▶ [TEXT PROVIDED]
I've played all the famous and popular ones like Final Fantasy 3 & 6, Chrono
Trigger, and Breath of Fire, etc, so for the past few years I've been
discovering all the little-known hidden treasures, which there seems to be an
endless supply of.

An English patch was just released for Lennus 2, which, along with its
predecessor Paladin's Quest, pretty much take the cake for originality,
creativity, and world design in an SNES RPG. So I'd have to strongly recommend
both of those. I have to warn you that Paladin's Quest's graphics are not
everyone's cup of tea, and some people hate the game. But Lennus 2 is a lot
more polished. ("Paladin's Quest" is the official English release name for
Lennus 1, but Lennus 2 never had an official US release, only the recent fan
translation, which I hear is really good.)

I'd like to check out Master of Magic, but it looks like it's PC-only, and I
use a Mac. : (

------
barrydahlberg
Minecraft currently, I love the cooperative exploration and creation going on
on our private server. Random Flash games (Kongregate etc). New games on my
Android or iPhone Touch to keep an eye on where things are at.

▶ [REQUIRED ACTIONS]
1. In the forum thread about games, what is the official English release name for Lennus 1?
2. Retype the forum thread about games, starting at "An English patch" and ending at "is really good.)".
3. Please write what comes next in the forum thread about games, picking up after its last sentence.
The listing has no connection to the forum thread about games.

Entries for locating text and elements
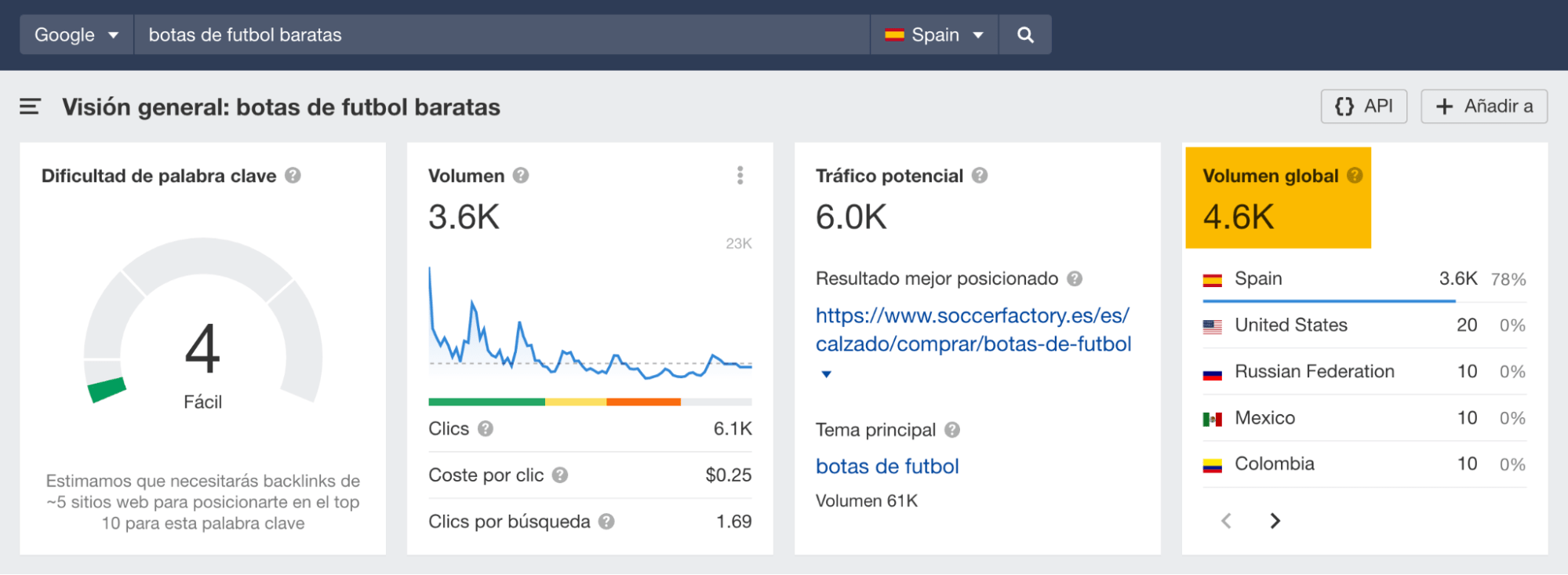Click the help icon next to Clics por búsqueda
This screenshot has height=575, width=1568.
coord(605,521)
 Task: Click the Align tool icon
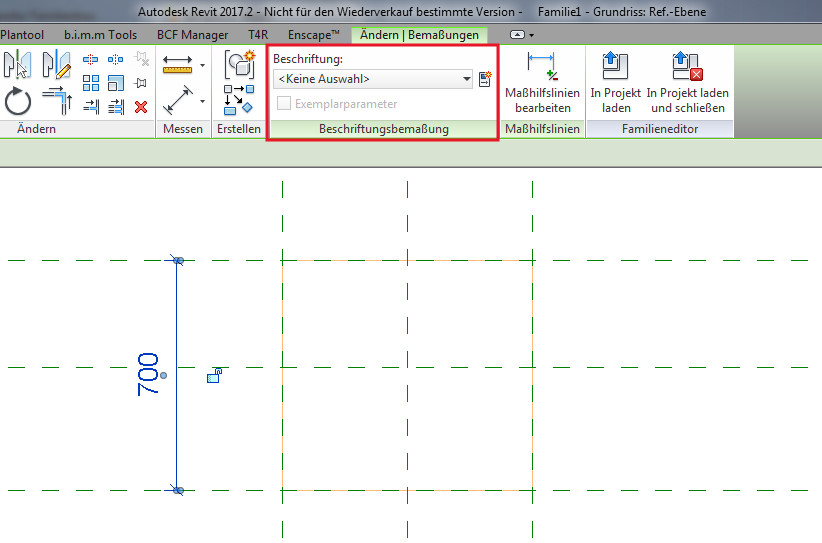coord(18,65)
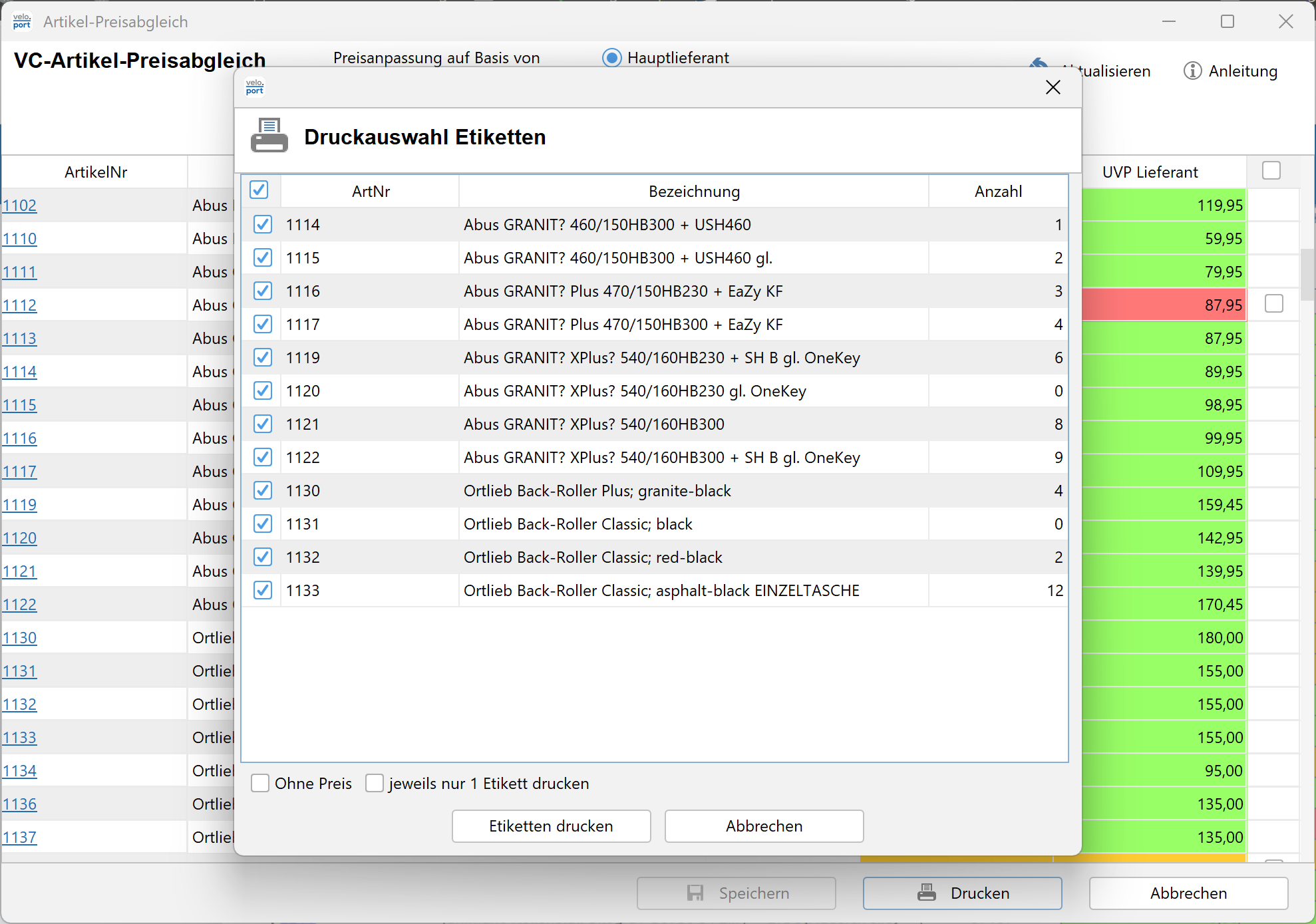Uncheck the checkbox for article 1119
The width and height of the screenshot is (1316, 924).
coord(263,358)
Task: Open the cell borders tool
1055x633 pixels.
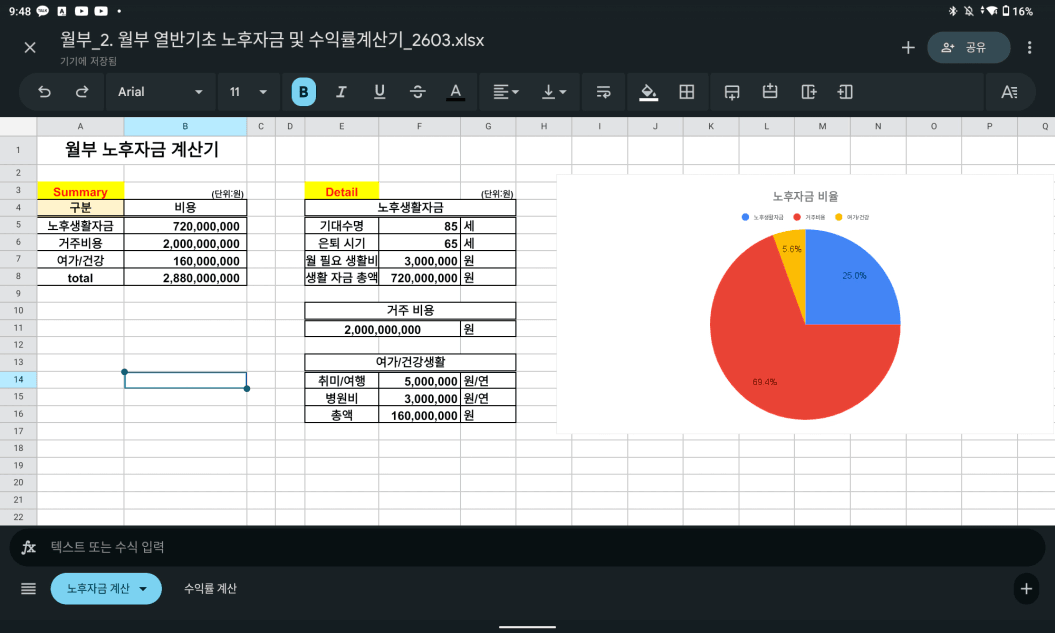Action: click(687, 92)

---

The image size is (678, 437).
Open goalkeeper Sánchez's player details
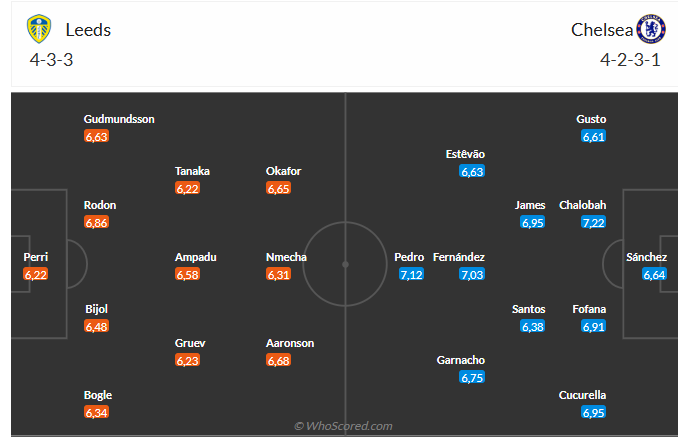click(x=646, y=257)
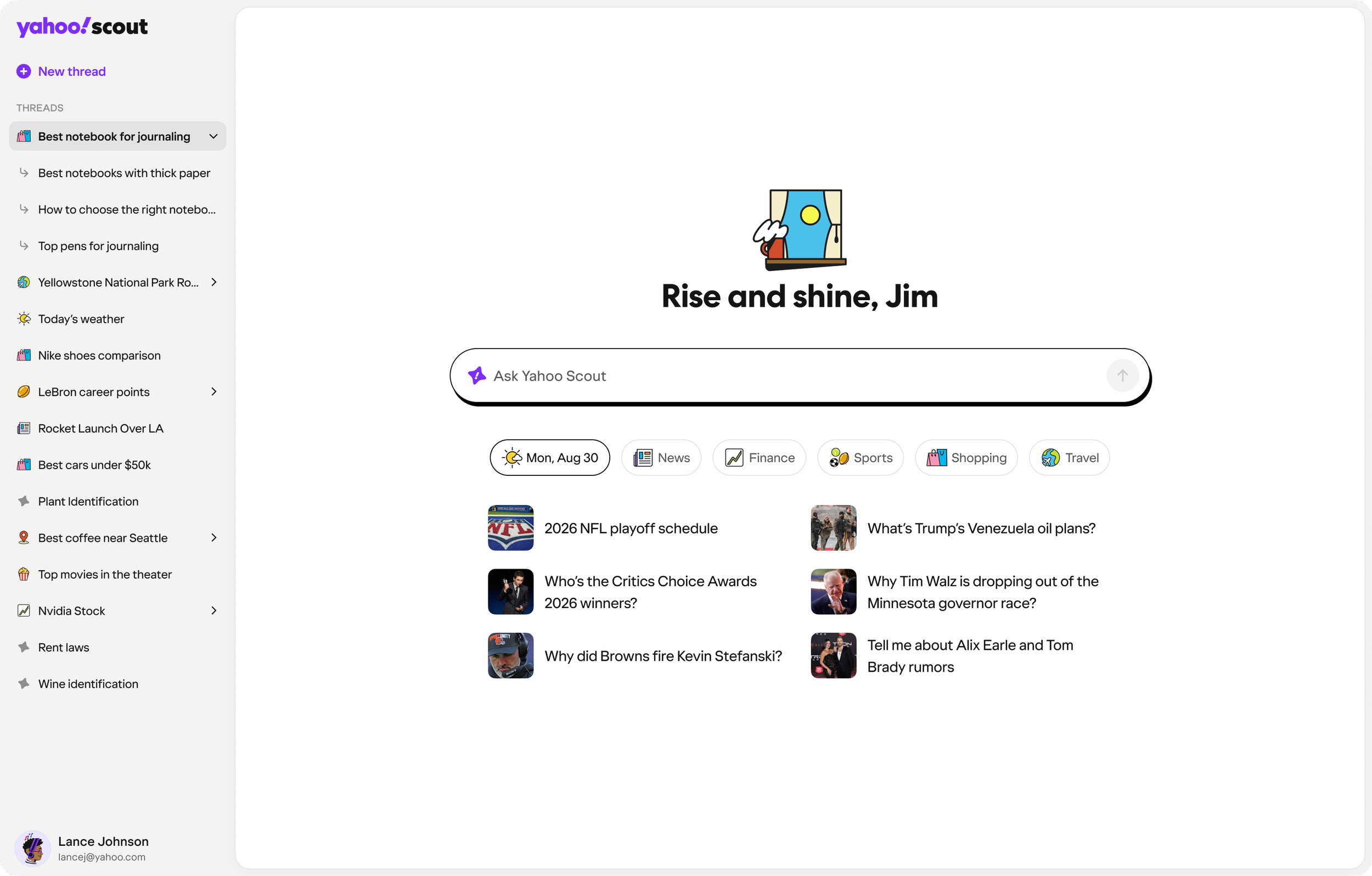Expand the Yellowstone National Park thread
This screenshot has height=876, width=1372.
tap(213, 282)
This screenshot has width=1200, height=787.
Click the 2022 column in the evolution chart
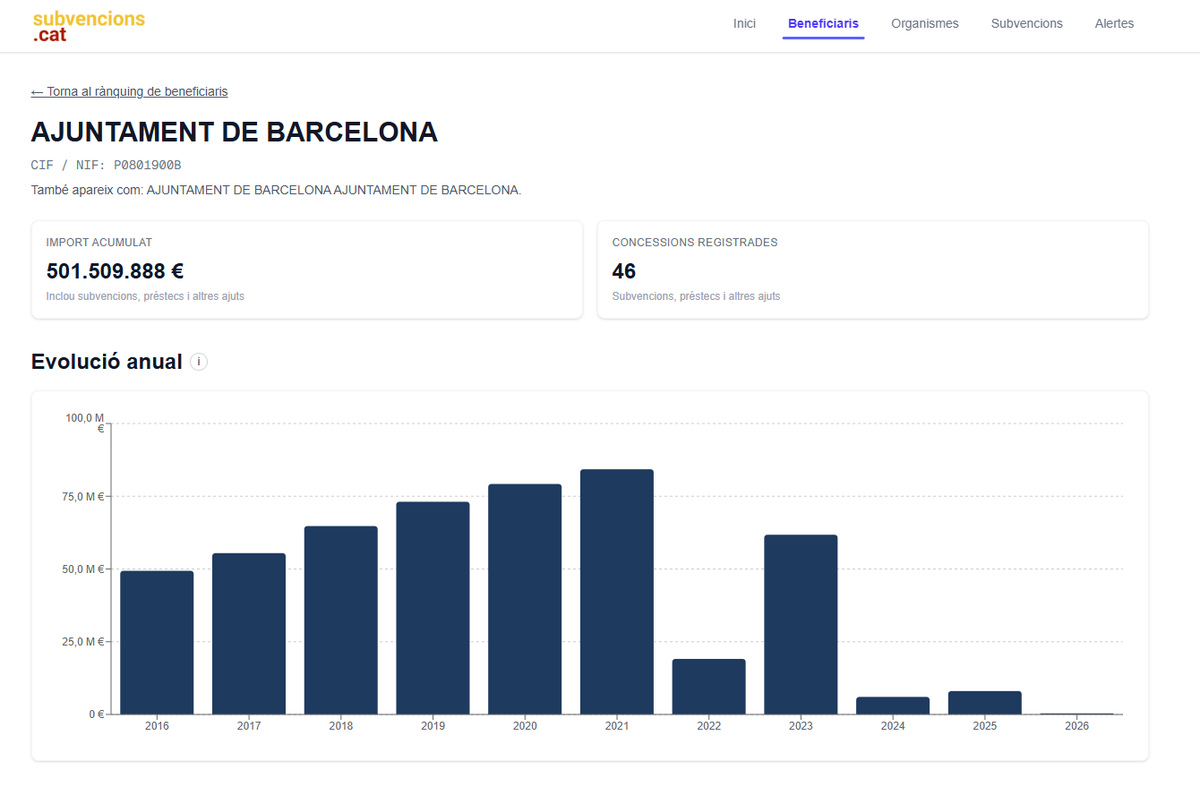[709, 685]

==

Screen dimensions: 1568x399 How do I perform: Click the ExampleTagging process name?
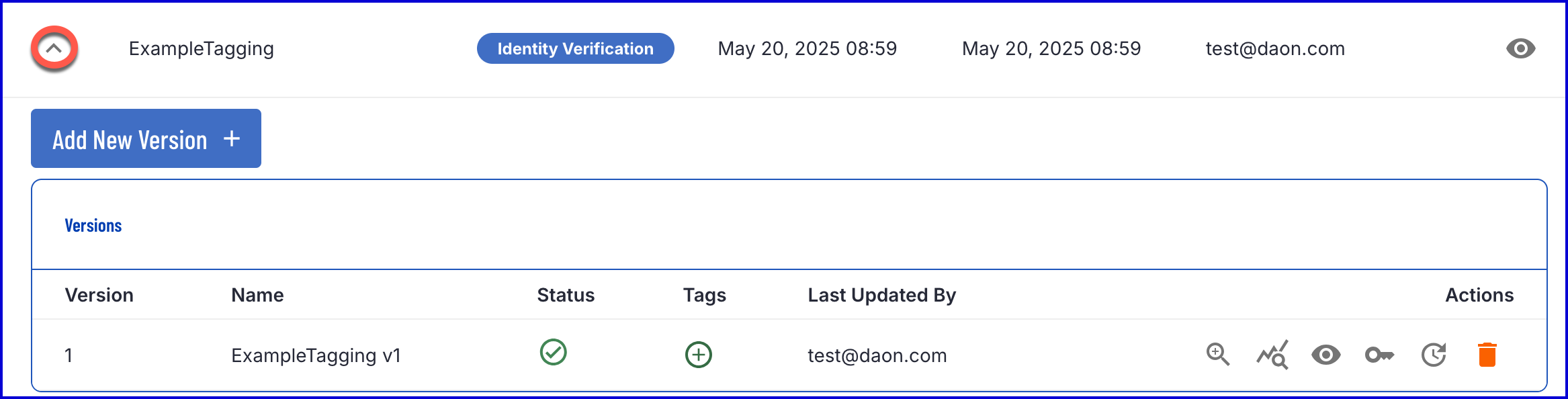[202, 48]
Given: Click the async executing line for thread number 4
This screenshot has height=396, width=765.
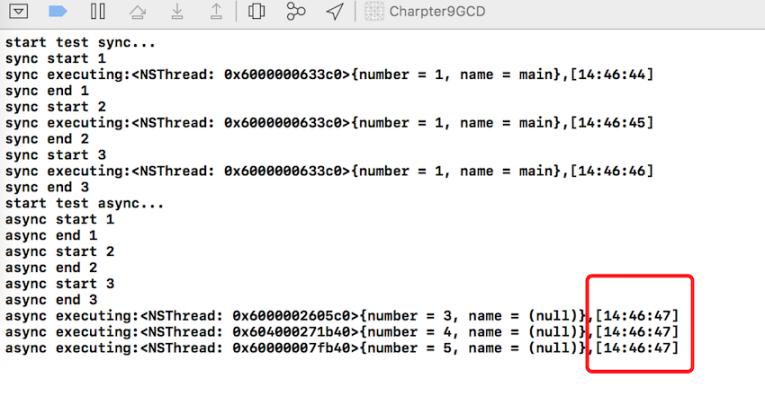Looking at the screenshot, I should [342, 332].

▶ [FINAL RESULTS]
1. Paladin's Quest

2.
An English patch was just released for Lennus 2, which, along with its
predecessor Paladin's Quest, pretty much take the cake for originality,
creativity, and world design in an SNES RPG. So I'd have to strongly recommend
both of those. I have to warn you that Paladin's Quest's graphics are not
everyone's cup of tea, and some people hate the game. But Lennus 2 is a lot
more polished. ("Paladin's Quest" is the official English release name for
Lennus 1, but Lennus 2 never had an official US release, only the recent fan
translation, which I hear is really good.)

3.
In the past lots of games with editors / mod capability, starting with map
making for Duke3D. That was a big part of getting me into programming.

------
parenthesis
Two huge favourites of mine are Head Over Heals (
<http://en.wikipedia.org/wiki/Head_Over_Heels_(video_game)> ) and Batman (
<http://en.wikipedia.org/wiki/Batman_(1986_video_game)> ).

------
pzxc
World of Warcraft and tower defense games are my favorites. I spend more time
playing games than I should, probably, but I also make games so it's not
completely a waste -- it's research. At least that's what I tell myself! LOL

------
nozepas
I really don't play many computer games. I found information on the internet
quite interesting to refresh me.

I used to play Sim City, but that was quite a long time ago.

------
iuguy
I tend to play backgammon online at <http://www.gamesgrid.com/>

Since my Xbox 360 RROD'd I don't generally get much gaming in. I play a lot on
my iphone though as I get more opportunity. Dropzap is an awesome iPhone game
and free if I remember correctly.

------
techietim
Team Fortress 2.

------
zimro
Starcraft 2 most of the weekends. Although haven't played it for some time.
Any players around?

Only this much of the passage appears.